__Document section__:
________________________
Washington

Embracing Home Care During This Time of Crisis and Challenge

Over the course of the pandemic, more than 160,000 nursing home and long-term care facility residents and staff have died from COVID-19, representing roughly a third of total deaths in the country. In response, policymakers and federal and state agency officials rushed to put in place emergency guidance and waivers to enhance access to care in the home in an effort to mitigate the spread of the virus. These policy changes catalyzed a long overdue shift toward home- and community-based care.

It’s time for us to continue in this direction and enable individuals to receive care in their setting of choice, particularly older and frail adults and individuals suffering from chronic conditions who can be safely cared for in their homes. Indeed, according to the AARP, most individuals prefer to receive care in their home and that number has only increased as a result of COVID-19.

Public and private payers alike are heeding this shift and testing and implementing new models of care delivery centered around the home.  

Skilled nursing facility-at-home and hospital-at-home models, for example, allow individuals to stay at home while receiving the support and services they would traditionally receive in an institutional setting.  As a result, these models also have the added benefit of breaking down silos of care, increasing care coordination, and driving down overall health care costs.

But despite the uptick and progress of these models, regulatory and statutory barriers to home- and community-based care still remain. From enhancing reimbursement for professional and caregiving services in the home, to removing financial incentives that reward one post-acute setting provider over another, policymakers must address the obstacles that make the home a setting of last resort.

We encourage the Biden administration to follow through with its support for greater access to home- and community-based services, including long-term services and supports and to test and expand home- and community-based alternatives to institutional care. And, where needed, partner with Congress to fund and authorize those efforts.

In the coming weeks, policymakers are moving forward on a bifurcated track for passing the next COVID-19 relief package. Having passed a budget resolution with reconciliation instructions, House and Senate Democrats have set the stage for the expedited passage of COVID-19 relief with a simple majority.  Meanwhile, bipartisan negotiations in the Senate are ongoing – an important step toward returning to the civility and compromise that has been recently missing from the legislative and executive branches.

Still, if we are to have a health care system that can better adapt to our next public health emergency, there is more to be done. Meeting the urgent needs of providers, ramping up our production and deployment of therapies, vaccines, supplies and personal protective equipment, and supporting our small businesses and working families are critical to our near-term response.  Equally important is our innovation in home care so we are better prepared to treat individuals where they are and where they may prefer to be.

If we’ve learned anything from this time of crisis and challenge, it is that we must fully leverage and support the home as a necessary and vital care setting both now and in the future.   

 

Former Sen. Tom Daschle is a former U.S. Senate majority leader and founder and CEO of The Daschle Group. Former Sen. Bill Frist is a heart transplant surgeon, former U.S. Senate majority leader and special partner at health services firm Cressey & Co., as well as the host of “A Second Opinion Podcast.”
________________________
__Supplied records__:
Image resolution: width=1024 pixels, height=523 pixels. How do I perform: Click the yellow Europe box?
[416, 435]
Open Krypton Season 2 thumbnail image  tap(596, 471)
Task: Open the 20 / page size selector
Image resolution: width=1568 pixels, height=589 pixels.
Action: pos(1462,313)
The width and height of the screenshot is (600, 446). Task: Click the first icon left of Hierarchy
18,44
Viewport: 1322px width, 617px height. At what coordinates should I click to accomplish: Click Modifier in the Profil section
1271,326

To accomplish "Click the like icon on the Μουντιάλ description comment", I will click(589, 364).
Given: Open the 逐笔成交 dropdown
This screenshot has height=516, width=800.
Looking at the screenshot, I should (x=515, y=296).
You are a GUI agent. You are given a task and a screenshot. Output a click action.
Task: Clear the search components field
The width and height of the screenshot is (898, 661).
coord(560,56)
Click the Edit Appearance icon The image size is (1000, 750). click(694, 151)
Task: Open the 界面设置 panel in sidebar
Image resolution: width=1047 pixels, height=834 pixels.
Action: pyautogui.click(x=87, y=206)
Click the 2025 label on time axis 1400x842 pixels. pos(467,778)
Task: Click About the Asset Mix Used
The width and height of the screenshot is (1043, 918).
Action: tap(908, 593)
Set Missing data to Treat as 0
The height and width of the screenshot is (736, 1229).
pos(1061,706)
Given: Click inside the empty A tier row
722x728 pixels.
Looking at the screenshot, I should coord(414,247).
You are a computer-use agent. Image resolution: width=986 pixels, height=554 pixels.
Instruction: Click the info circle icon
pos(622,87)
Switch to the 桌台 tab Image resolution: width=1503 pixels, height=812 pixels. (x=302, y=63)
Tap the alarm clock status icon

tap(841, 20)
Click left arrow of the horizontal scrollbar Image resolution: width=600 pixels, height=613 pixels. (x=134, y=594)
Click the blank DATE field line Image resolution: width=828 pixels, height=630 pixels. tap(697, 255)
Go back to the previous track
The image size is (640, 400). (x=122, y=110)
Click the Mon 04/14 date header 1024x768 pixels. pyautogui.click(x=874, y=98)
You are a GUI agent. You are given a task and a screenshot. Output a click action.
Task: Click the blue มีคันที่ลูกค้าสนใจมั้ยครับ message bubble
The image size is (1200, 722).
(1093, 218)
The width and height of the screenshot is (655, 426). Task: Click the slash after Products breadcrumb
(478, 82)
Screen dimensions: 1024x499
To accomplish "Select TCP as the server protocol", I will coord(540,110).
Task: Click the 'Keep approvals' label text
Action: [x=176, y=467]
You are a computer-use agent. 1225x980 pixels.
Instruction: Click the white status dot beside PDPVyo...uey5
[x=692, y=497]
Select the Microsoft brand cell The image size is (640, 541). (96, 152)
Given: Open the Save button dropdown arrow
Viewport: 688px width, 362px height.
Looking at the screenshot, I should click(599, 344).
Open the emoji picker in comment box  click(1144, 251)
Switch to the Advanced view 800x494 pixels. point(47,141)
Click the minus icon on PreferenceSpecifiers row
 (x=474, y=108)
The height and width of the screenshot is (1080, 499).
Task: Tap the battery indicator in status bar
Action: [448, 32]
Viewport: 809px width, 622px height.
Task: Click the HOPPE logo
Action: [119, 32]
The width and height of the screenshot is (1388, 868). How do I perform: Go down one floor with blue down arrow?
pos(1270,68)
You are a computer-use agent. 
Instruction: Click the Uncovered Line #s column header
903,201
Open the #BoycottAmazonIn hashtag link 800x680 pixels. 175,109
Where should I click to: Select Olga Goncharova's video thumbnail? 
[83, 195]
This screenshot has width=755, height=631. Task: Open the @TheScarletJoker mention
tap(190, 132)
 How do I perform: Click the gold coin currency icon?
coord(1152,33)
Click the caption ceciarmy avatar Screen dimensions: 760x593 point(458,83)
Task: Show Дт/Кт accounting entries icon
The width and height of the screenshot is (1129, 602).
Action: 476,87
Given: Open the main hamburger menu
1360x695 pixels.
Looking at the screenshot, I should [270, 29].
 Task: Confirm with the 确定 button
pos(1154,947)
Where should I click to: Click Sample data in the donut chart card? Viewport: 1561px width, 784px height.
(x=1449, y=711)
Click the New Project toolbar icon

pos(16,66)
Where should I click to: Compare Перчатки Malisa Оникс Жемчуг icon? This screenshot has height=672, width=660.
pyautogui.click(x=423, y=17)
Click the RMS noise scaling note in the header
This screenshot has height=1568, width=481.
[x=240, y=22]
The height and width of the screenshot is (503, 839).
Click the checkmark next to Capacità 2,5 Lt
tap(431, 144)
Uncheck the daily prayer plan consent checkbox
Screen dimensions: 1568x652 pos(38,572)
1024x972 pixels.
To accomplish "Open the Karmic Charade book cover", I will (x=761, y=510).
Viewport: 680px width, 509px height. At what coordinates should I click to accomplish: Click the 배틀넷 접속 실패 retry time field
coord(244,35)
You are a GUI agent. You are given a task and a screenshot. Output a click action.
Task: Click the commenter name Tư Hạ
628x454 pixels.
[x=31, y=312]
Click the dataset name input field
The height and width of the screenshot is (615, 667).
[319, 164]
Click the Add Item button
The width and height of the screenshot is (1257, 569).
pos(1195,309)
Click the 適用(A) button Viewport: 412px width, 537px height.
________________________
__Requirement 1__:
From the home care article, list everything it says must have its production and deployment ramped up.
__Requirement 2__:
Please repeat word for word the part of the home care article between "But despite the" and "authorize those efforts.", inclusive.

__Exercise result 1__:
therapies
vaccines
supplies
personal protective equipment

__Exercise result 2__:
But despite the uptick and progress of these models, regulatory and statutory barriers to home- and community-based care still remain. From enhancing reimbursement for professional and caregiving services in the home, to removing financial incentives that reward one post-acute setting provider over another, policymakers must address the obstacles that make the home a setting of last resort.

We encourage the Biden administration to follow through with its support for greater access to home- and community-based services, including long-term services and supports and to test and expand home- and community-based alternatives to institutional care. And, where needed, partner with Congress to fund and authorize those efforts.